The Human Footprint (Thursday 9pm, C4)

A quite ingenious documentary (sort of) that shows just what effect we have on our surrounding during an average lifetime. Did you know that, for example, you might eat 13, 345 eggs before you die? Food for thought. Ahem…

House/Shark (Thursday from 9pm, Five)

A coupling of fine American drama that makes Five just about worth tuning into. You know the drill with House, but things are a little different this week as the good doc seems to have found his match in the form of David Morse’s hard cop, Micheal Tritter, who has House banged up on drug charges. Gasp! Shark, on the other hand, is still an unknown quantity, although James Woods as a scenery-chewing lawyer with lots of one-liners isn’t a million miles away from House.

4 Comments

I'm still enjoying the Phoenix and the Carpet, regardless of your snootiness over versions. Especially as national treasures like Miriam Margolyes keep popping up in it when I'm not expecting them to. I hope BBC4 decide to show the 1990s version of Five Children and It after this has finished too.
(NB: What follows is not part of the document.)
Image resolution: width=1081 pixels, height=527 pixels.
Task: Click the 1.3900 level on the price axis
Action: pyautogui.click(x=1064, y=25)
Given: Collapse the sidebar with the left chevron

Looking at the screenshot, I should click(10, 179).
In fact if they re-showed all the children's dramas I enjoyed as a kid like The Box of Delights and Moondial maybe it will encourage the current TV producers to pull their fingers out and make some new big budget children's dramas.
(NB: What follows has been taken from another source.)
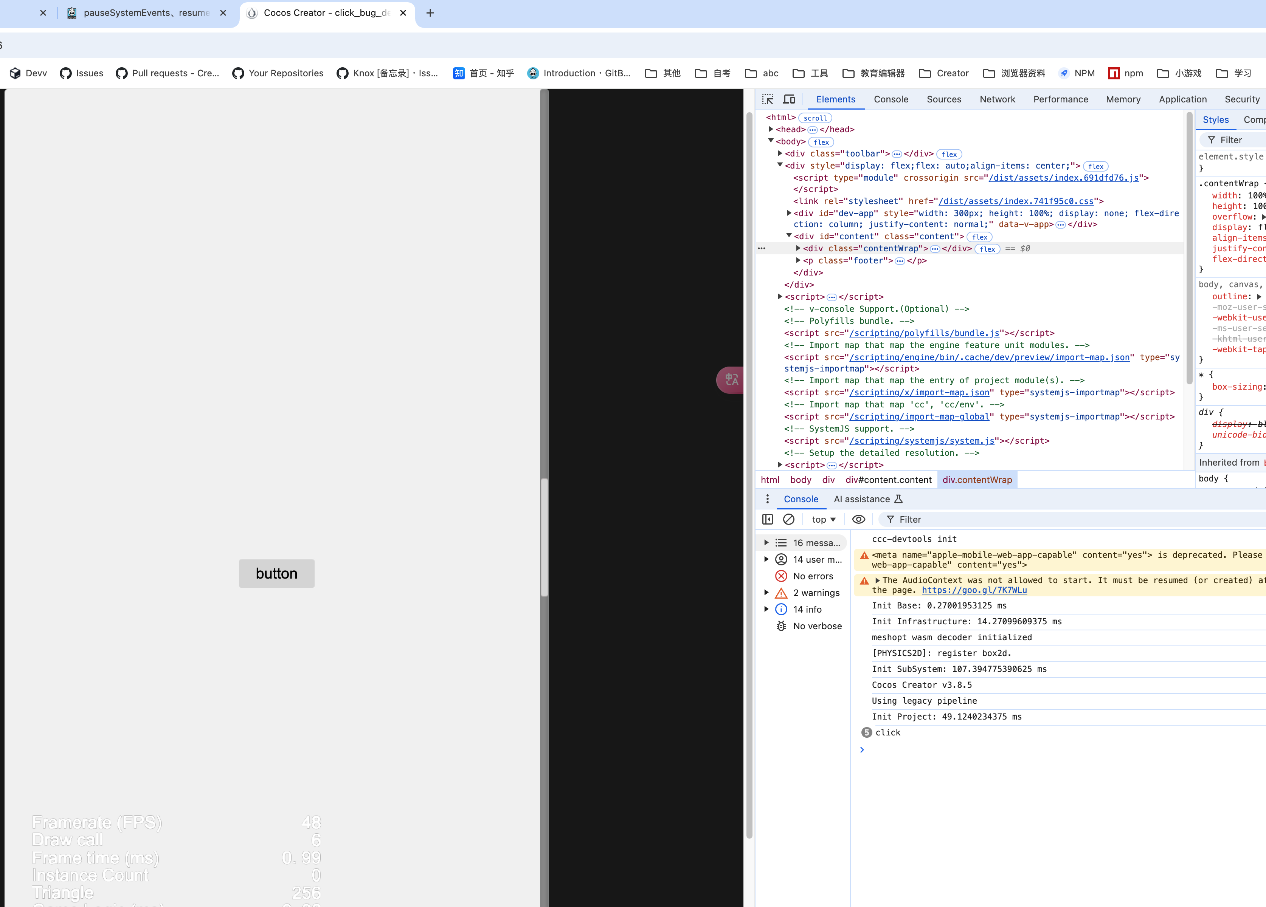Open console drawer three-dot menu
This screenshot has height=907, width=1266.
pos(768,499)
You mean like The Wind in the Willows, Sherlock Holmes and the Baker Street Irregulars, The Sarah Jane Adventures and Doctor Who ;-)

And the 1970s The Phoenix and the Carpet is sooooo much better than the 1990s version. Fact!
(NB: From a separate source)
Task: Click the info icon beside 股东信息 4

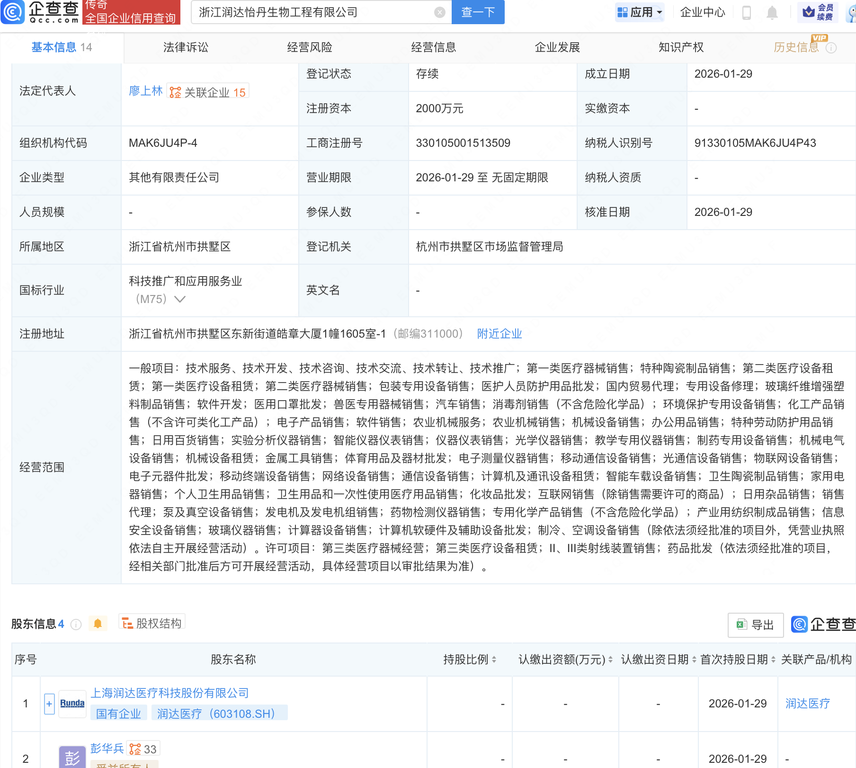Action: tap(76, 624)
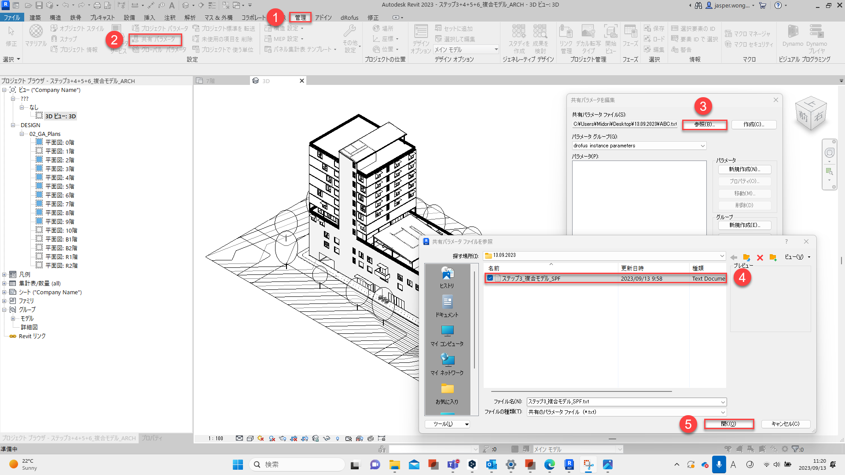Click the visual style cube icon
Viewport: 845px width, 475px height.
coord(250,438)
But none of those were screened during the children's BBC time zone when most kid's get home from school and actually watch the TV. That timeslot between 3pm and 6pm should be when they screen or serialise the big kid's dramas - because that's when they'll be in to watch them. Putting them on at weekends means you have to come in from playing on your own time - instead of hanging around waiting for dinner/putting off homework, so you're less likely to watch it. And the last two aren't particularly good for the younger children under 6 because of the 'scary' or upsetting content. Doctor Who is all 'fight aliens! blow up things!' not just gently exploring the world and universe/s around you and finding interesting things and ways to look at it. Which is probably where a lot of people differ in their approach to storytelling. Drama doesn't always have to be about all-out conflicts but can be about problem solving. I feel a lot of TV and film producers seem to veer towards the immediate thrills rather than the journey of exploring.

I take your point, and yes, there should be good, decent budgeted childrens' dramas on durihng the week, but I would strongly disagree that Doctor Who is all "fight aliens! blow up things!". That's a part of it, yes, it is a sci-fi adventure series, after all. However, I also think Doctor Who is one of the most life-affirming shows out there. It's about the human spirit, and it does explore the universe in different ways, whether it's on an alien planet far in the future, or Elizabethan London with Shakespeare or learning things about 1930s New York. Yes, some of the history is thumbnail stuff, but it might encourage a child to look deeper into the reality.

And with luck, The Sarah Jane Adventures, which is filming now, is hopefully going to go out in the weekday CBBC BBC1 time frame.